It ‘Takes a Village’ to Prevent Child Abuse

By Debbie Keyso, Vice President of Healthy Families Services

April is Child Abuse Prevention Month.  I wish that wasn’t a thing.  It’s hard to wrap your head around the fact that innocent, vulnerable children could be physically abused, sexually abused or neglected.

Nationally, an average of five children per day, die as a result of abuse. That’s five too many, but it’s just a fraction of the number that are victims who live to carry that trauma for the rest of their lives.

In a typical month in Florida, there are approximately 15,000 reports of abuse or neglect made to the state’s child abuse hotline.  Sadly, the United States has one of the worst records among industrialized nations.  Child abuse crosses all races and socioeconomic levels, but is most prevalent in children birth to five years of age.  So, who are the perpetrators, and why does this continue to be such a huge problem?

The truth is that most parents do not intentionally harm or neglect their children (this, of course, does not apply to sexual abuse).  The roots of child abuse are complex: many parents were themselves the victims of abuse, or are struggling with addiction or mental health issues.

A new mom or dad who grew up in a home where violence was the norm is ill-equipped to deal with a child with behavior issues.  A mom struggling with post-partum depression may have a difficult time bonding with her baby in the very critical first months of life.  A dad who has not learned how to deal with anger in healthy ways may snap and violently shake his colicky infant.  All new parents, but especially those with a history of childhood trauma or current stressors, can benefit from extra support during their child’s first few years.
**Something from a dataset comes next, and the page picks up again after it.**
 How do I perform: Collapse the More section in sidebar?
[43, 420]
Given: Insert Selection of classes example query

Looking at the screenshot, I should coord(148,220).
The good news is that there are many resources for new parents, including home visiting programs, parenting classes, mommy and me groups, and dad boot camps.  We need to ensure that new parents have access to these resources, and more importantly, normalize the need for support.  The saying that “it takes a village to raise a child” has never been more fitting given the unprecedented times we are living in.

We have work to do in order to reduce child abuse.

Everyone has a part. We can all offer help to a neighbor who might be having a hard time running errands. We can learn the signs of abuse and neglect and report them if we see them. We can encourage or support local schools or community organizations that offer free parenting education – like The Florida Center’s Healthy Families program.

For now, I will wear blue to show my support of Child Abuse Prevention, plant a pinwheel garden, and dream of the day when every child has a great childhood.